== Work required ==
Rewrite these lines so that "height and width" reads "dimensions" everywhere, keeping everything else the same.

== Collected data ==

□ □ □ □ □ □ □

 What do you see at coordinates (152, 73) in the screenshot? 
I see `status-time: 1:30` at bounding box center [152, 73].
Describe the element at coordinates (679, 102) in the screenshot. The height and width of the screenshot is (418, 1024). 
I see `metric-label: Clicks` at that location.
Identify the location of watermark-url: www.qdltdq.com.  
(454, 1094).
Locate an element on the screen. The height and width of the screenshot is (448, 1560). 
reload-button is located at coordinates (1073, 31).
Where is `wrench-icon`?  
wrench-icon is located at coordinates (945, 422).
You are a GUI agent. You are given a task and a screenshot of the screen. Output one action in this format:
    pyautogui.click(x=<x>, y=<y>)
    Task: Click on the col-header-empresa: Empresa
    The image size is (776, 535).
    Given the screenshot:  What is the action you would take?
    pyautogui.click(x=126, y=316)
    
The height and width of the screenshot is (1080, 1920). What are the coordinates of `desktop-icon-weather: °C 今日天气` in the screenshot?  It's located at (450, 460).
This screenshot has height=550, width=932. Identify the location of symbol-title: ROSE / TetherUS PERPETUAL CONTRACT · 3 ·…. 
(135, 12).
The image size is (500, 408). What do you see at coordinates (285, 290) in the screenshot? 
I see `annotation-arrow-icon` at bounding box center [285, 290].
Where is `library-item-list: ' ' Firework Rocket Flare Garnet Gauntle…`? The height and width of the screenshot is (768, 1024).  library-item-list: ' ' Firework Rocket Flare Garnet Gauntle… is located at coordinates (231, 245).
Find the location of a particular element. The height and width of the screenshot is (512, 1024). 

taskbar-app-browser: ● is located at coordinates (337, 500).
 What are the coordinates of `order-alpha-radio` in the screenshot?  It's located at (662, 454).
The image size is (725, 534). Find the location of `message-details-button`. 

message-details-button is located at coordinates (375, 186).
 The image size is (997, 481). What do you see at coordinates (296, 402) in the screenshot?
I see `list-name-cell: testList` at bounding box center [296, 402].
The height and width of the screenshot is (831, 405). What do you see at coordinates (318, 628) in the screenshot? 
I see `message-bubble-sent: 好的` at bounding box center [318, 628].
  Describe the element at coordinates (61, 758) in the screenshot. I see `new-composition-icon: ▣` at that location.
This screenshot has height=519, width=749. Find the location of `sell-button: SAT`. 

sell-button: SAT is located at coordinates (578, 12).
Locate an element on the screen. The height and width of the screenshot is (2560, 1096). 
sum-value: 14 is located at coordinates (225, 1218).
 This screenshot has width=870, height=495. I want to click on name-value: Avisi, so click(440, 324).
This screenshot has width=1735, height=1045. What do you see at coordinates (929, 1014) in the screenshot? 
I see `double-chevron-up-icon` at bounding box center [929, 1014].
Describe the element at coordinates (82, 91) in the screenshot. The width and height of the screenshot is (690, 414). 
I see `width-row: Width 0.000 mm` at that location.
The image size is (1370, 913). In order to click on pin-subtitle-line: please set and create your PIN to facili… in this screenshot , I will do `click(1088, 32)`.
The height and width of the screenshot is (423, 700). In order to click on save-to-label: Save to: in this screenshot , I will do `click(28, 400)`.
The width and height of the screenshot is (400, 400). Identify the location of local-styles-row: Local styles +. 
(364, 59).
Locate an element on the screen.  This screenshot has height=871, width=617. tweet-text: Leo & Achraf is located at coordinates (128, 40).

□ □ □ □ □ □ □

== Result of the exercise ==
 What do you see at coordinates (152, 73) in the screenshot? 
I see `status-time: 1:30` at bounding box center [152, 73].
Describe the element at coordinates (679, 102) in the screenshot. The dimensions of the screenshot is (418, 1024). 
I see `metric-label: Clicks` at that location.
Identify the location of watermark-url: www.qdltdq.com.  
(454, 1094).
Locate an element on the screen. The dimensions of the screenshot is (448, 1560). 
reload-button is located at coordinates (1073, 31).
Where is `wrench-icon`?  
wrench-icon is located at coordinates (945, 422).
You are a GUI agent. You are given a task and a screenshot of the screen. Output one action in this format:
    pyautogui.click(x=<x>, y=<y>)
    Task: Click on the col-header-empresa: Empresa
    The image size is (776, 535).
    Given the screenshot:  What is the action you would take?
    pyautogui.click(x=126, y=316)
    
The dimensions of the screenshot is (1080, 1920). What are the coordinates of `desktop-icon-weather: °C 今日天气` in the screenshot?  It's located at (450, 460).
This screenshot has height=550, width=932. Identify the location of symbol-title: ROSE / TetherUS PERPETUAL CONTRACT · 3 ·…. 
(135, 12).
The image size is (500, 408). What do you see at coordinates (285, 290) in the screenshot? 
I see `annotation-arrow-icon` at bounding box center [285, 290].
Where is `library-item-list: ' ' Firework Rocket Flare Garnet Gauntle…`? The dimensions of the screenshot is (768, 1024).  library-item-list: ' ' Firework Rocket Flare Garnet Gauntle… is located at coordinates (231, 245).
Find the location of a particular element. The dimensions of the screenshot is (512, 1024). 

taskbar-app-browser: ● is located at coordinates (337, 500).
 What are the coordinates of `order-alpha-radio` in the screenshot?  It's located at (662, 454).
The image size is (725, 534). Find the location of `message-details-button`. 

message-details-button is located at coordinates (375, 186).
 The image size is (997, 481). What do you see at coordinates (296, 402) in the screenshot?
I see `list-name-cell: testList` at bounding box center [296, 402].
The dimensions of the screenshot is (831, 405). What do you see at coordinates (318, 628) in the screenshot? 
I see `message-bubble-sent: 好的` at bounding box center [318, 628].
  Describe the element at coordinates (61, 758) in the screenshot. I see `new-composition-icon: ▣` at that location.
This screenshot has height=519, width=749. Find the location of `sell-button: SAT`. 

sell-button: SAT is located at coordinates (578, 12).
Locate an element on the screen. The dimensions of the screenshot is (2560, 1096). 
sum-value: 14 is located at coordinates (225, 1218).
 This screenshot has width=870, height=495. I want to click on name-value: Avisi, so click(440, 324).
This screenshot has width=1735, height=1045. What do you see at coordinates (929, 1014) in the screenshot? 
I see `double-chevron-up-icon` at bounding box center [929, 1014].
Describe the element at coordinates (82, 91) in the screenshot. The width and height of the screenshot is (690, 414). 
I see `width-row: Width 0.000 mm` at that location.
The image size is (1370, 913). In order to click on pin-subtitle-line: please set and create your PIN to facili… in this screenshot , I will do `click(1088, 32)`.
The dimensions of the screenshot is (423, 700). In order to click on save-to-label: Save to: in this screenshot , I will do `click(28, 400)`.
The width and height of the screenshot is (400, 400). Identify the location of local-styles-row: Local styles +. 
(364, 59).
Locate an element on the screen.  This screenshot has height=871, width=617. tweet-text: Leo & Achraf is located at coordinates (128, 40).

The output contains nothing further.